* Text excerpt *
_ _ _ _ _

At first glance, the Protect Third Party Litigation Funding from Abuse Act sounds like something conservatives and free-market advocates should naturally support.
Transparency. Guardrails. Consumer protection. Keeping banksters and financiers from gaming the legal system.
Admittedly, on first read, it seemed reasonable. It even triggered a little nostalgia. Back in the early 2000s, conservatives spent years butting heads with the trial bar, pushing tort reform, and trying to rein in lawsuit abuse that drove up healthcare and insurance costs. Seen through that lens, cracking down on third-party litigation funding felt familiar – even responsible.
Yet once you get past the branding, this bill doesn’t do what its advocates claim. Instead of preventing lawsuit abuse, it quietly takes away one of the only tools underfunded plaintiffs have to challenge powerful institutions. And in doing so, it ends up protecting the very corporate behavior conservatives say they’re fed up with.
Third-party litigation funding gets painted as some kind of predatory hedge fund scheme, fueled by foreign money and greedy speculators. It’s a tidy story, but it’s not the truth. In the real world, litigation funding often allows individuals, small businesses, and nonprofits to bring legitimate claims against corporations with unlimited time and money—and that can win simply through attrition.

_ _ _ _ _

(Collected data)
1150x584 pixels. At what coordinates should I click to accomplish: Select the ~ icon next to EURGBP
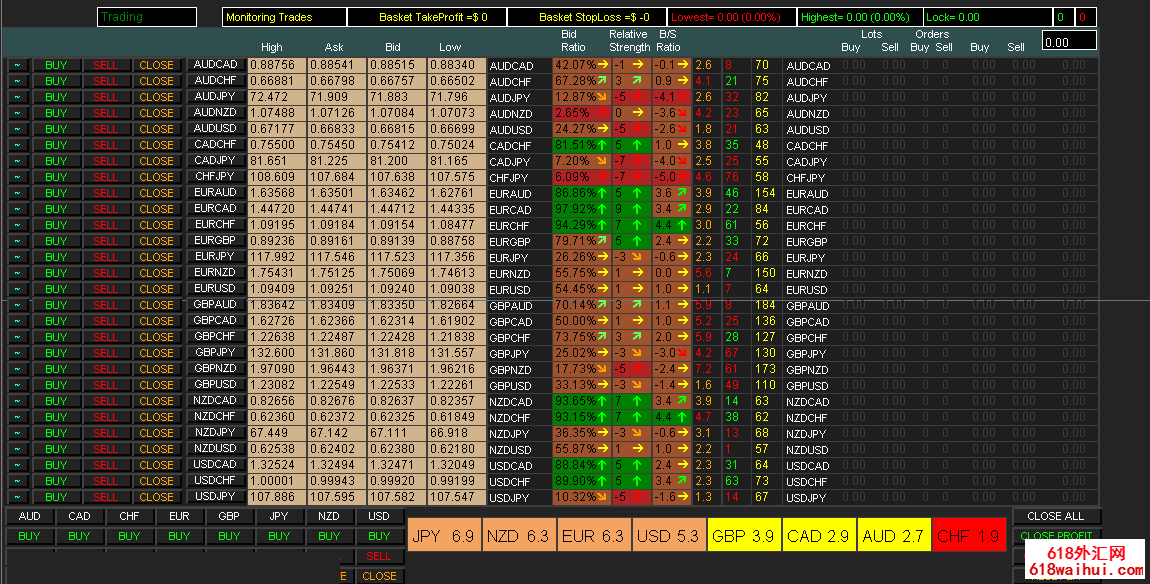click(x=19, y=241)
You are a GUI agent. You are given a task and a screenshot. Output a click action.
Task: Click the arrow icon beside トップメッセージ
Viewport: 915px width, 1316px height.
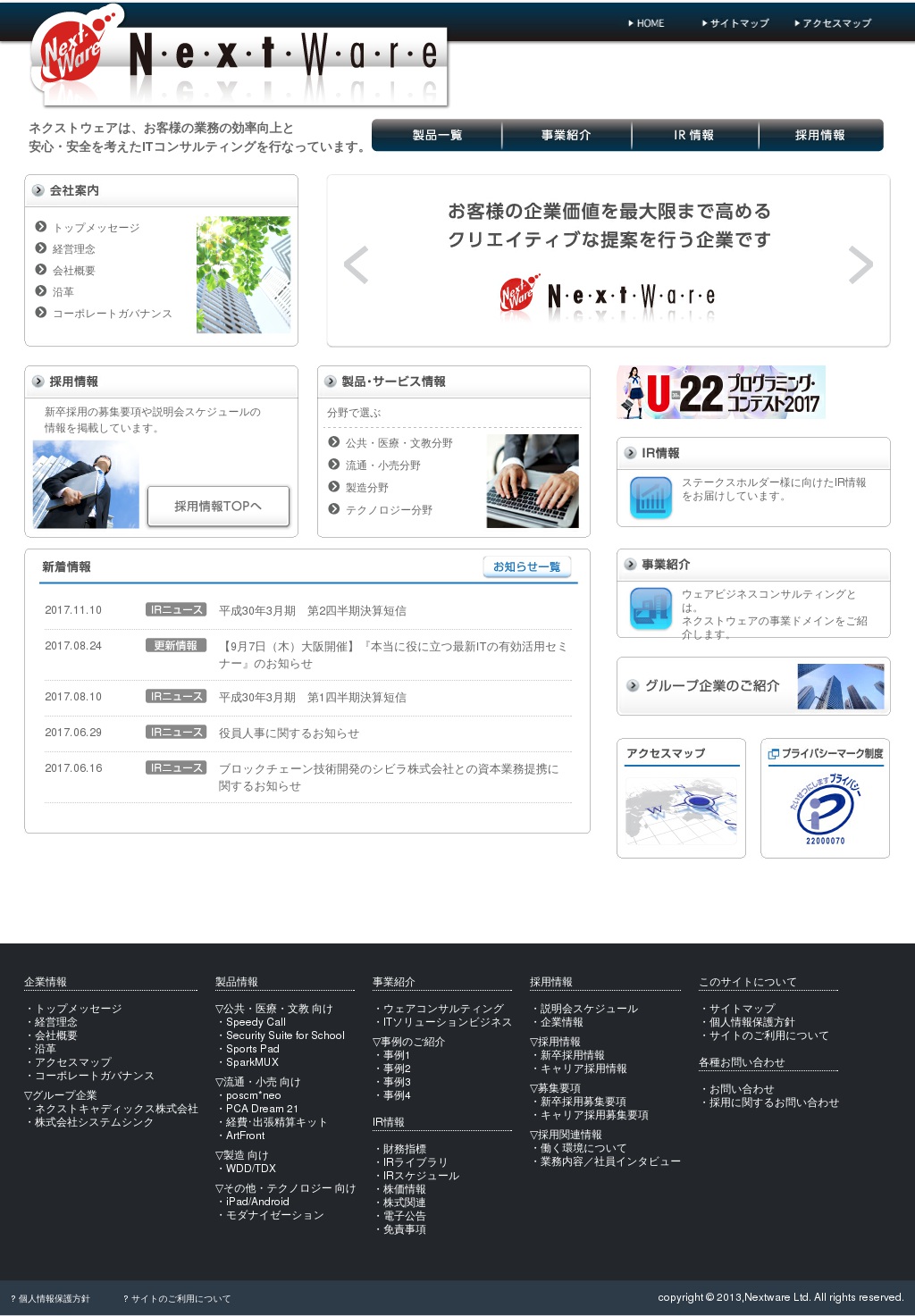click(41, 227)
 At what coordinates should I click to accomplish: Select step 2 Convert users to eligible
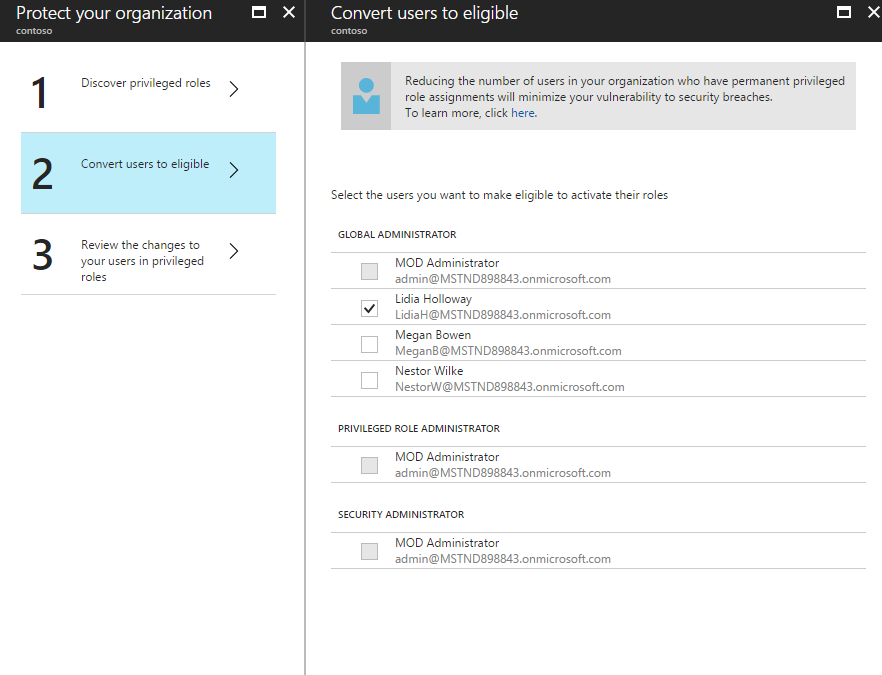pyautogui.click(x=145, y=165)
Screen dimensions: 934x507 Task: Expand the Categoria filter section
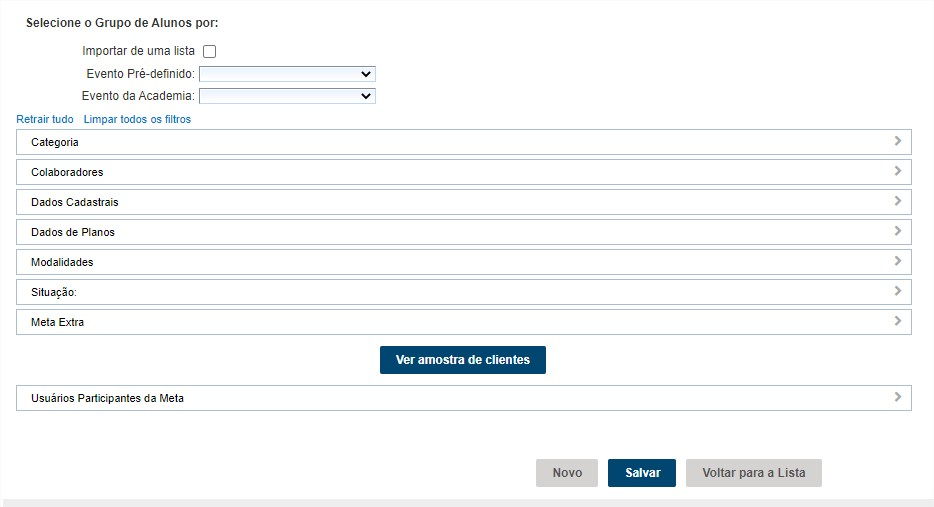click(x=55, y=143)
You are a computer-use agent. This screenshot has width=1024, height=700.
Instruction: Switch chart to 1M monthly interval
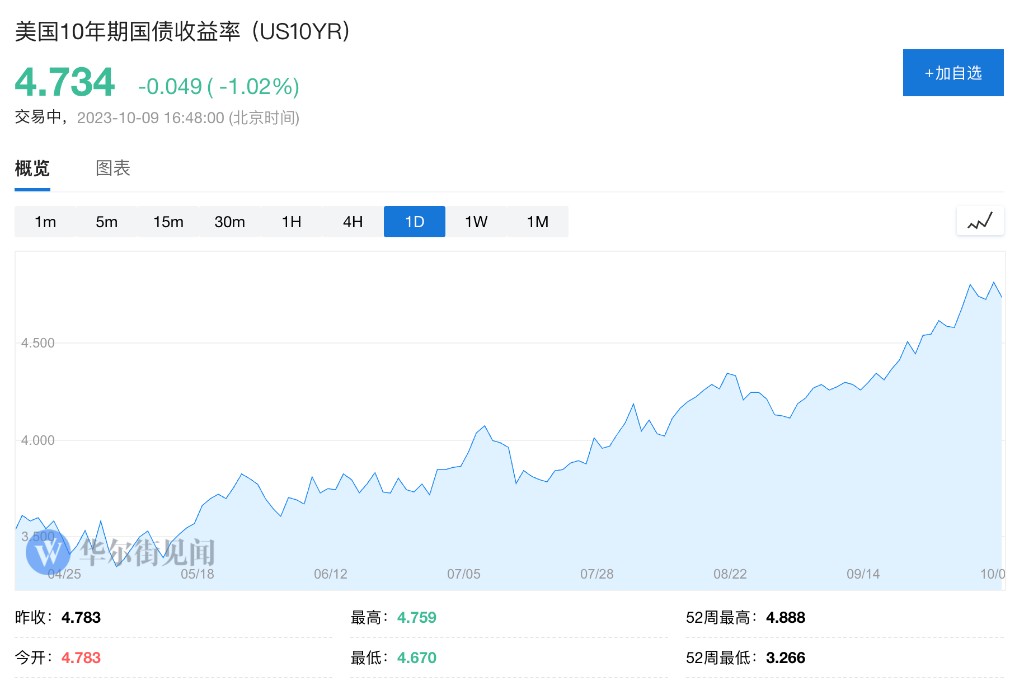[x=537, y=222]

_ _ _ _ _

* The task *
Condense the paragraph of the commentary on third-party litigation funding that begins "Third-party litigation funding gets painted," keeping its main facts.

* Answer to this exercise *
Third-party litigation funding is often portrayed as a predatory hedge fund scheme driven by foreign money and greedy speculators, but that story is not true. In practice, such funding often lets individuals, small businesses, and nonprofits bring legitimate claims against corporations that have unlimited time and money and could otherwise win through attrition.